#### PROBLEM STATEMENT
Lay out the stretch from the line containing "What do you" through the line containing "Locate an element on the screen." as a JSON list of strings, one per line, skipping blank lines. Omit the pictures from your answer.

#### SOURCE RECORDS
****************

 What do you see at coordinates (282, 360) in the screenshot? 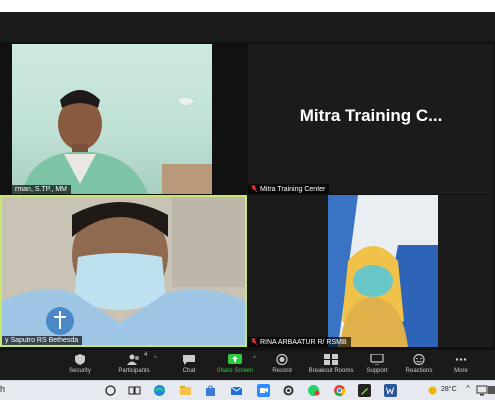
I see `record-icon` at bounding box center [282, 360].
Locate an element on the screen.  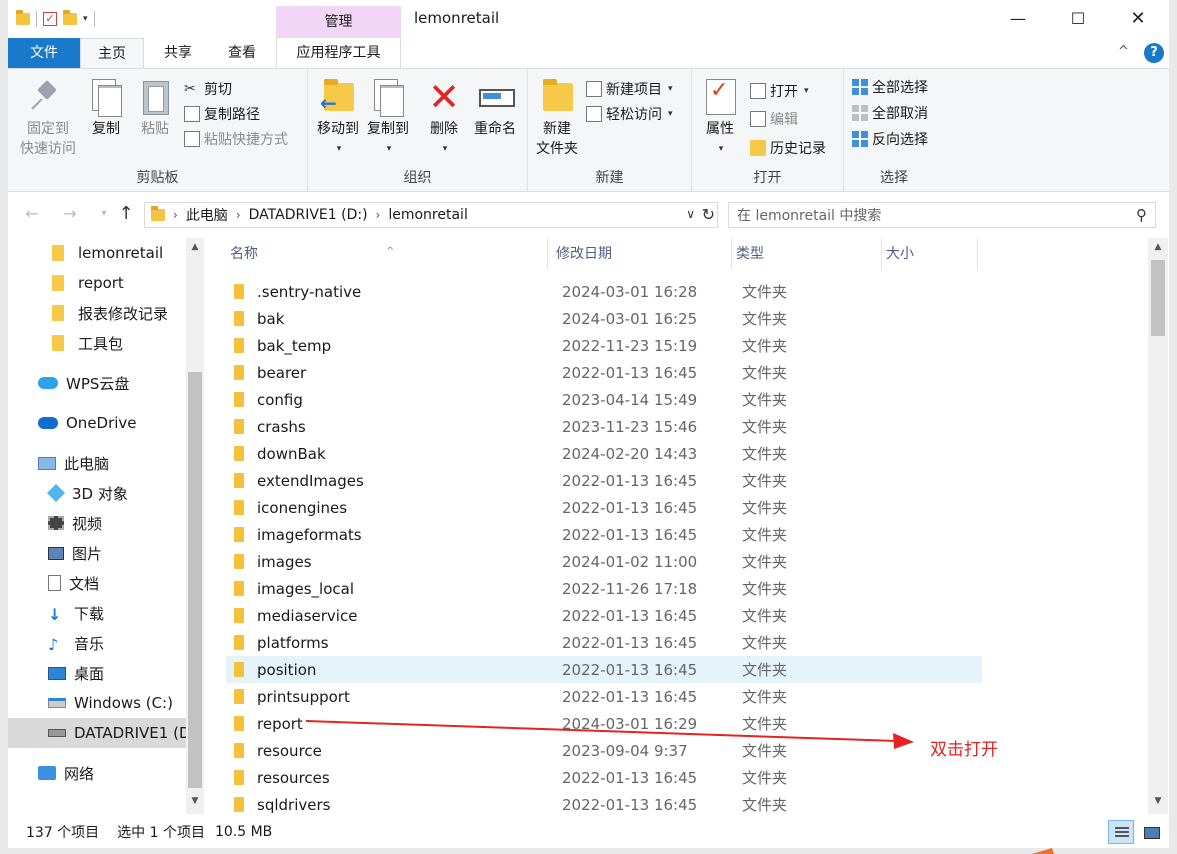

****************

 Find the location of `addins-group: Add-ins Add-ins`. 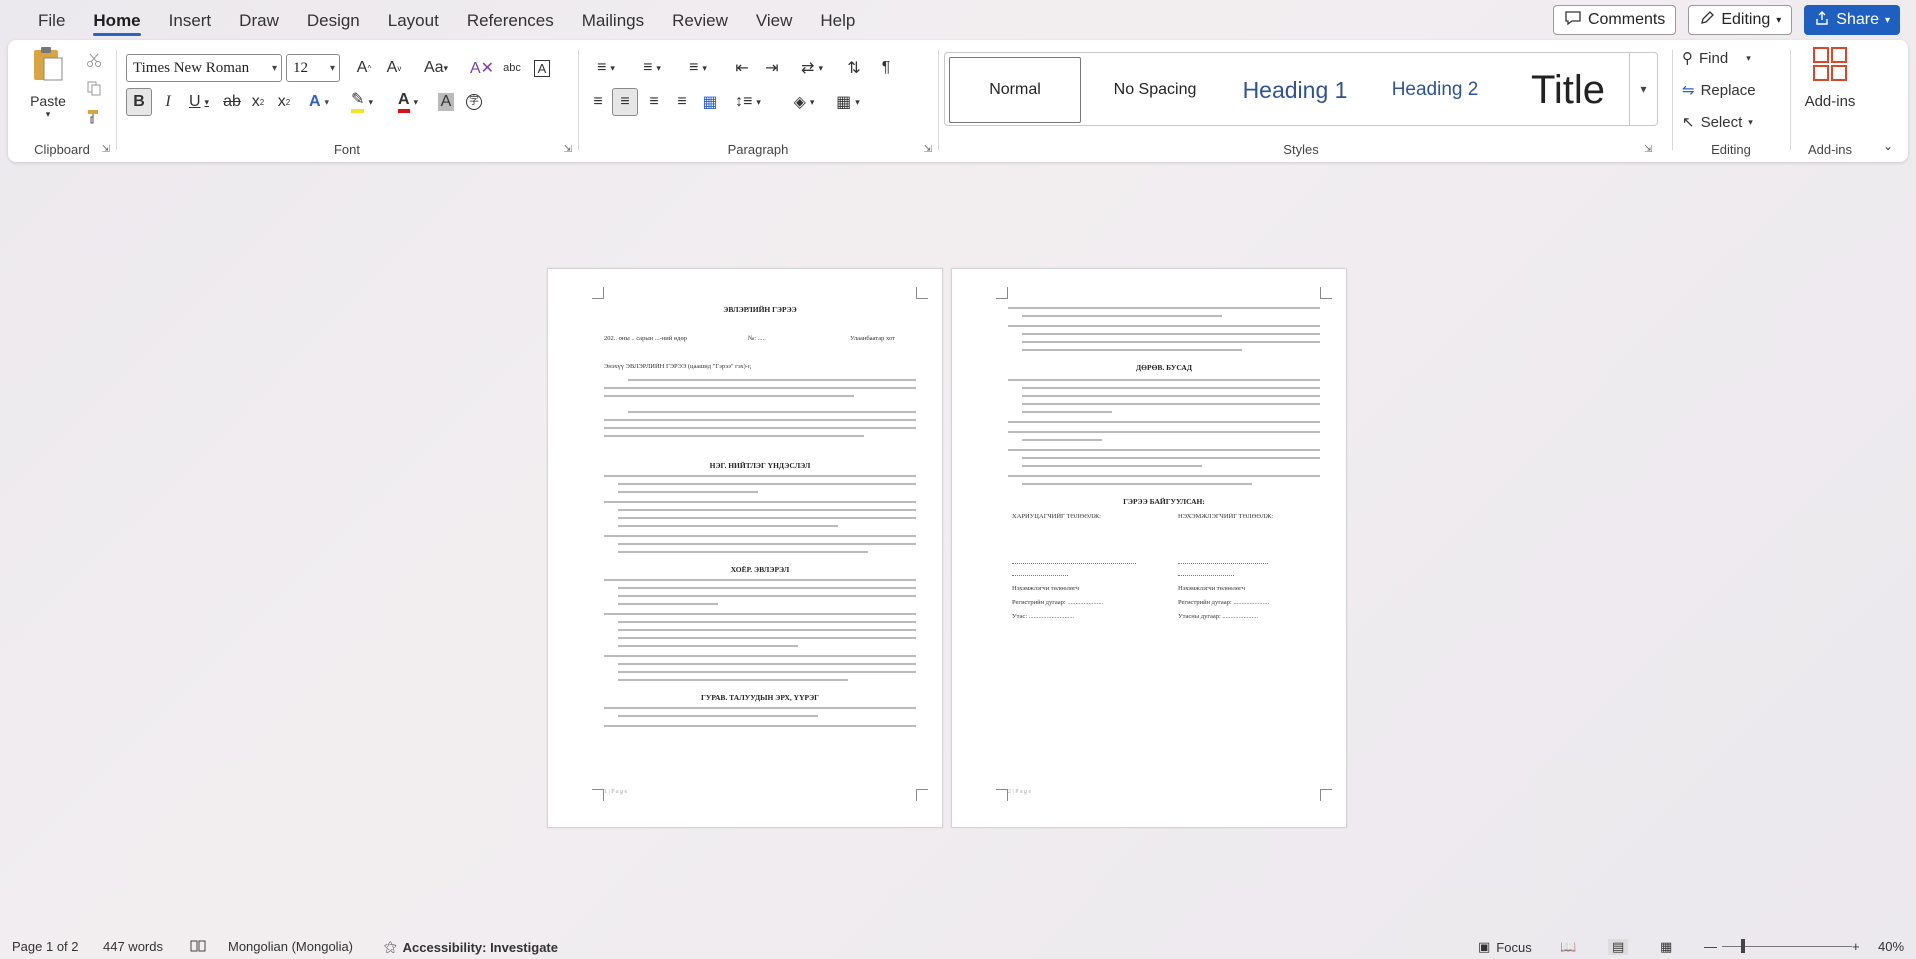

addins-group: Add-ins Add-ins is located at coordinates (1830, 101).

****************

#### TASK SOLUTION
[
  " What do you see at coordinates (282, 360) in the screenshot? ",
  "I see `record-icon` at bounding box center [282, 360].",
  "Locate an element on the screen.  "
]